Fig. 1: ReWs promoted rapid beating of cells in SOTRs.

a Schematic describing SOTR formation. b Bright-field images of hiPSC-derived cardiomyocytes in the template. The red arrows indicate the edge of cardiac tissues in the template, and the dashed lines indicate the PDMS block and pillar boundaries, respectively. Pillar diameter = 3 mm. Scale bar represents 800 µm. c Quantification of the width of the SOTRs on the indicated culture day (mean ± s.d.; n = 4 biologically independent samples). **P < 0.001 (ANOVA). d Activation map of GCaMP3-positive SOTRs with zero, one, or two ReWs.
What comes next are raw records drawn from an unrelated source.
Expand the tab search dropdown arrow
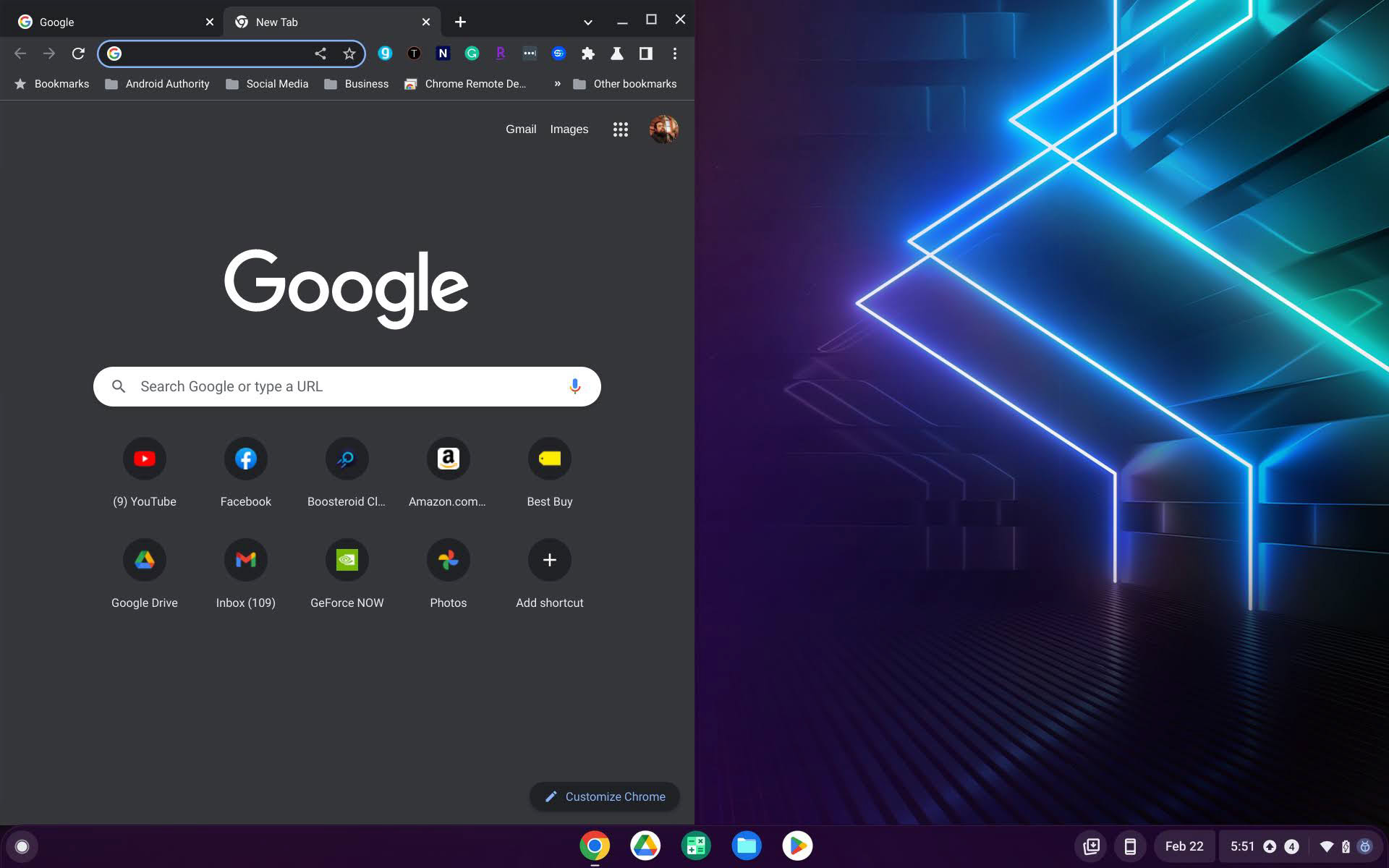 click(587, 22)
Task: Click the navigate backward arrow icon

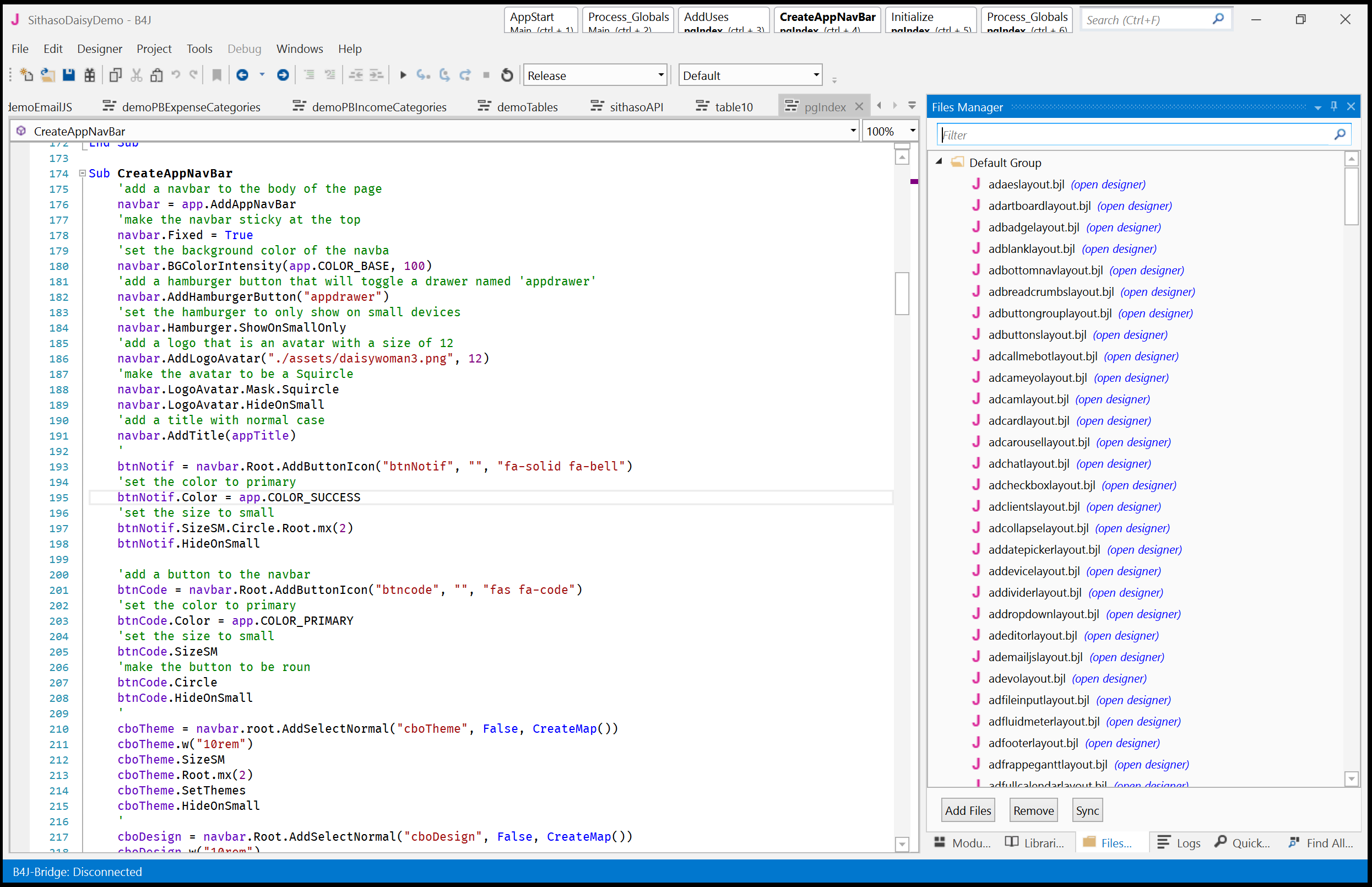Action: coord(242,75)
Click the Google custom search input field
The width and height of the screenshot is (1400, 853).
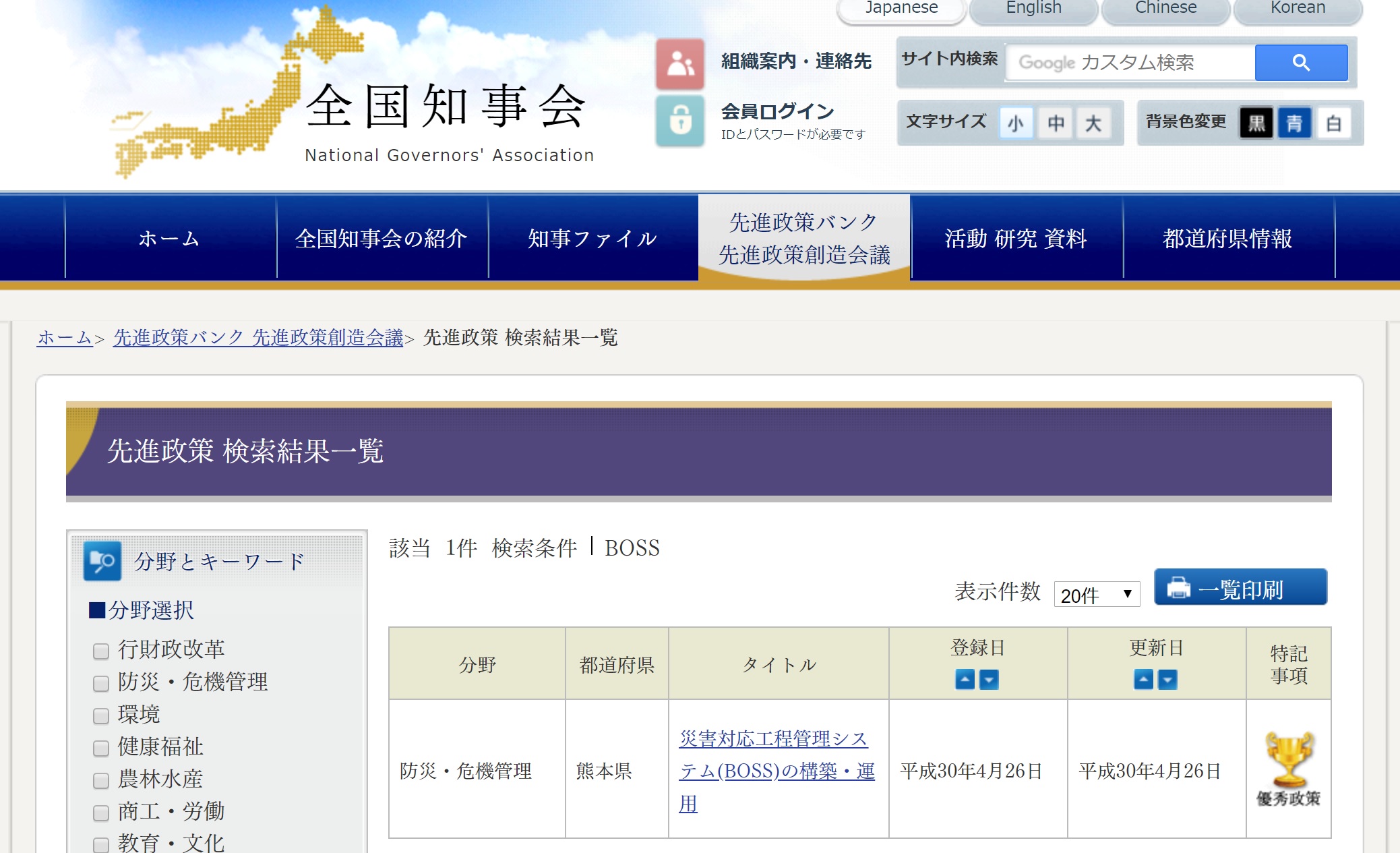tap(1130, 63)
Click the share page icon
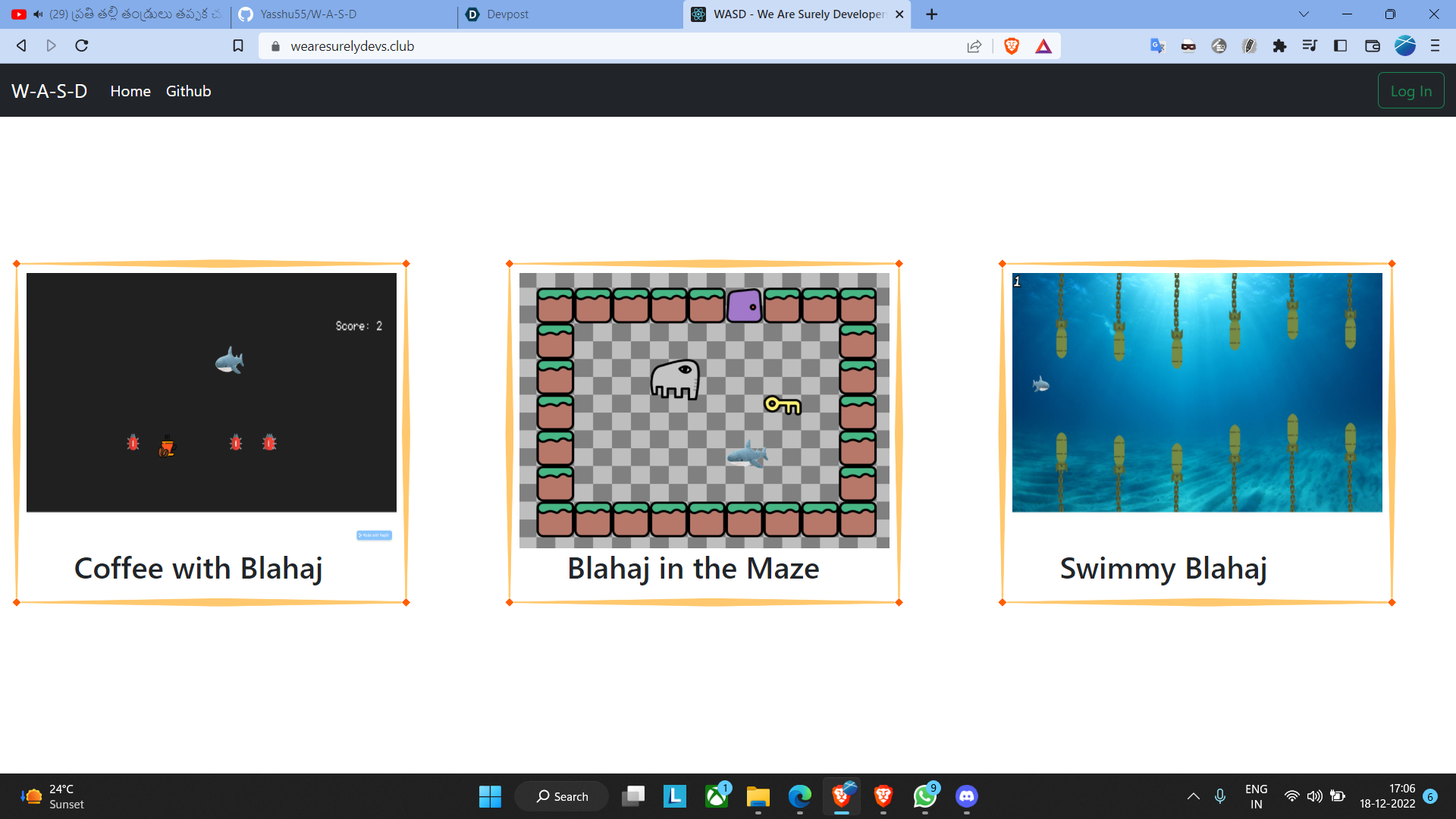The height and width of the screenshot is (819, 1456). [974, 46]
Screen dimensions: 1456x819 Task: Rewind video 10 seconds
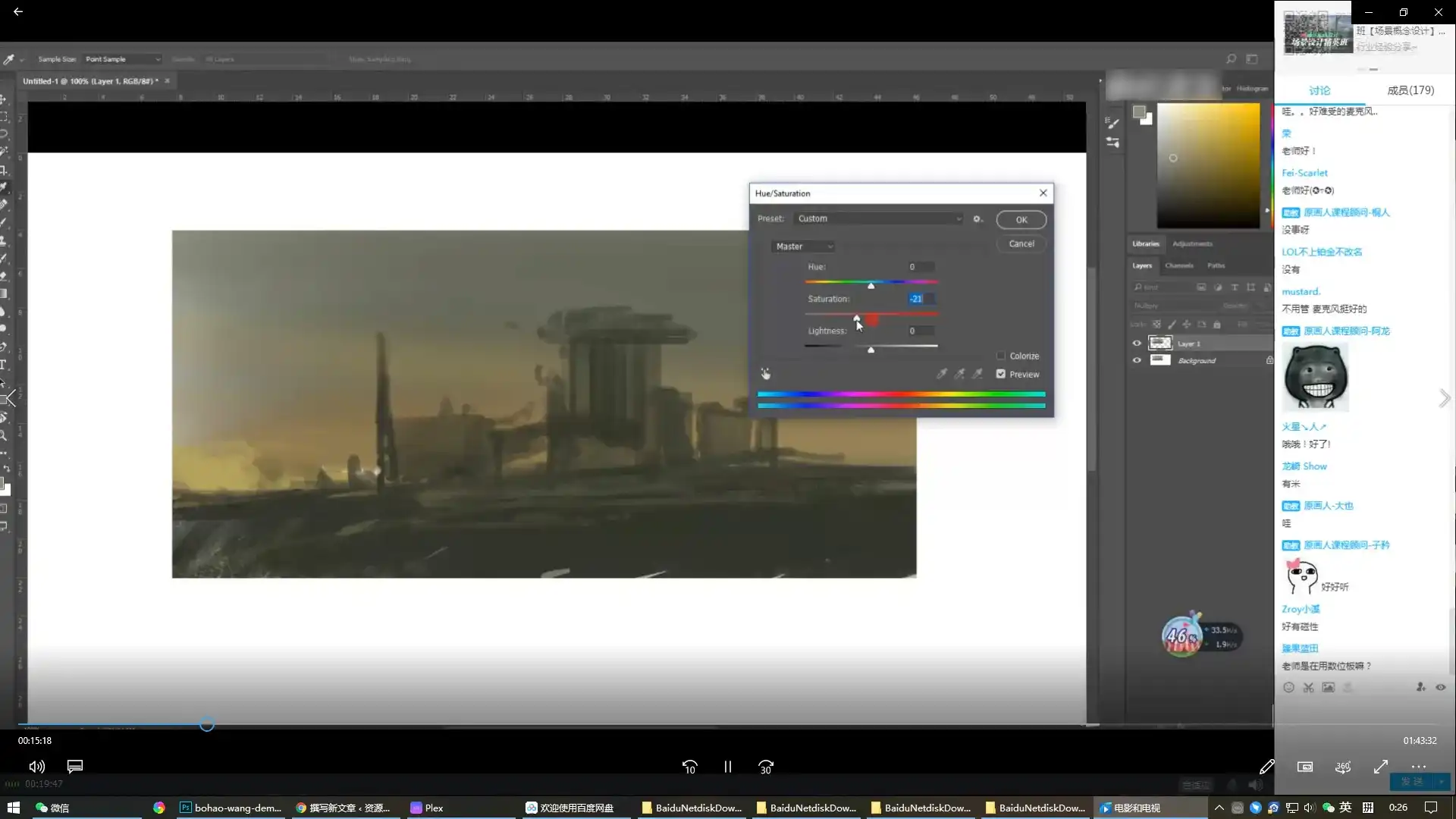689,767

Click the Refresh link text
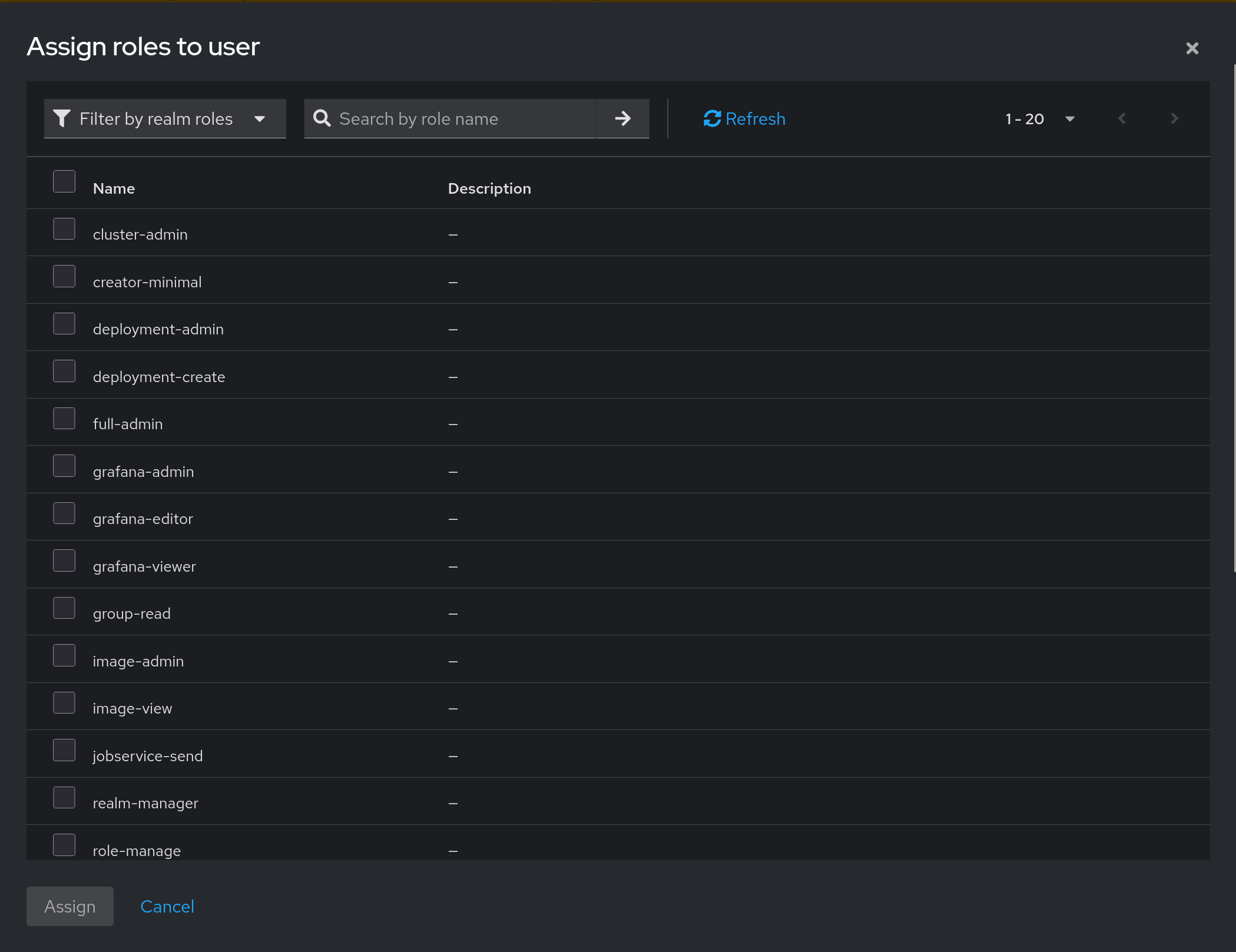(x=755, y=119)
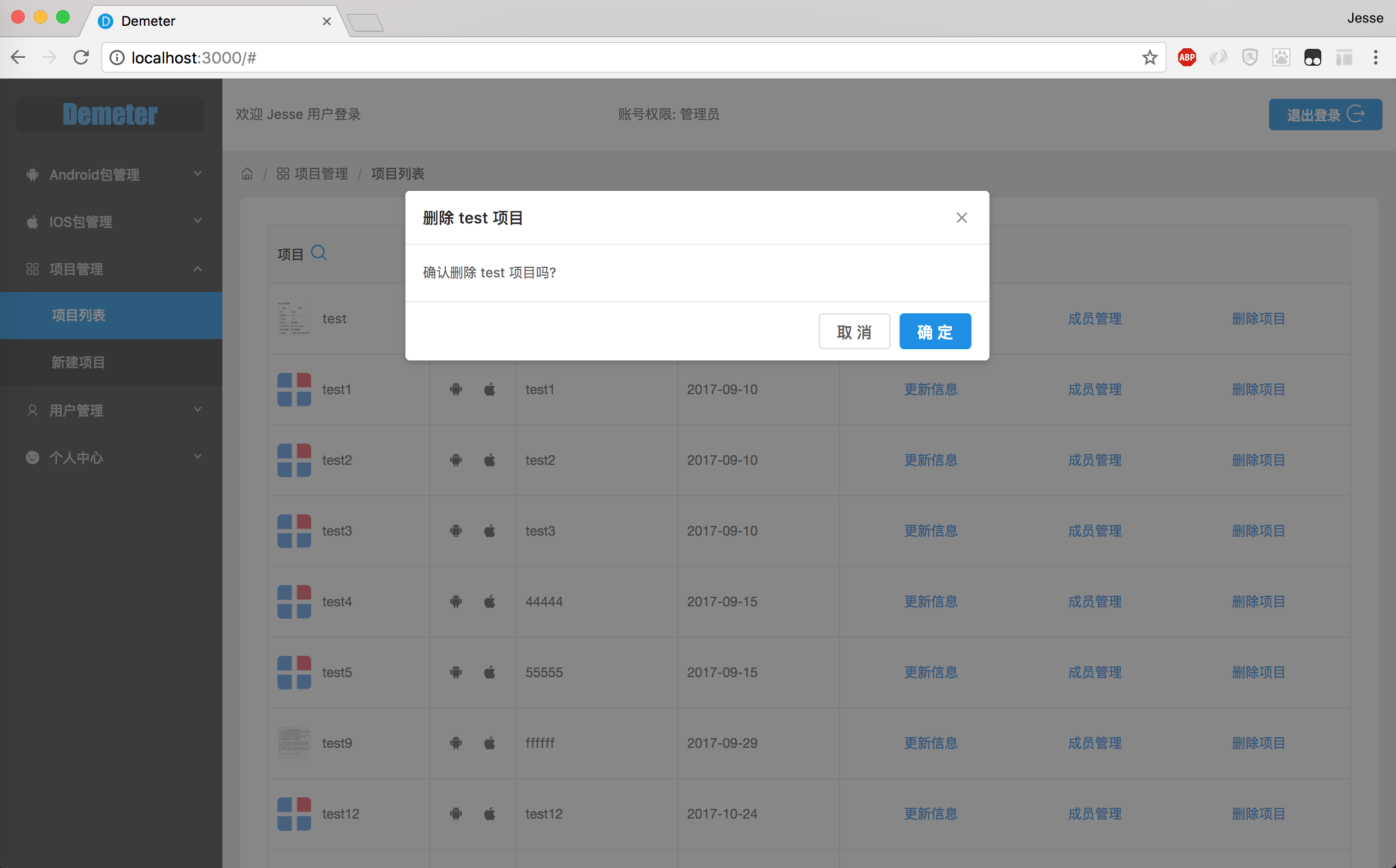Click the Apple icon in test4 row
This screenshot has width=1396, height=868.
click(x=490, y=602)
The red arrows indicate the propagation direction of the action potential. e GCaMP3 fluorescence signal at a fixed position on the ring of SOTRs with zero, one, or two ReWs on day 6. f Beat rates of SOTRs at different culture times (mean ± s.d.; 2 ReWs: n = 10; 1 ReW: n = 12; 0 ReW: n = 8 biologically independent samples). *P < 0.05; **P < 0.001 (ANOVA). g The wave speed of spontaneous beating in SOTRs with zero, one, or two ReWs after 14 days of culture; for ReW groups, the speed was recorded after the ReWs are stopped and the spontaneous beating was recovered (mean ± s.d.; 2 ReWs: n = 4; 1 ReW: n = 4; 0 ReW: n = 6 biologically independent samples). *P < 0.05 (ANOVA). h The percentage of occurrence for different numbers of ReWs on days 6 (n = 204 biologically independent samples) and 14 (n = 186 biologically independent samples), respectively.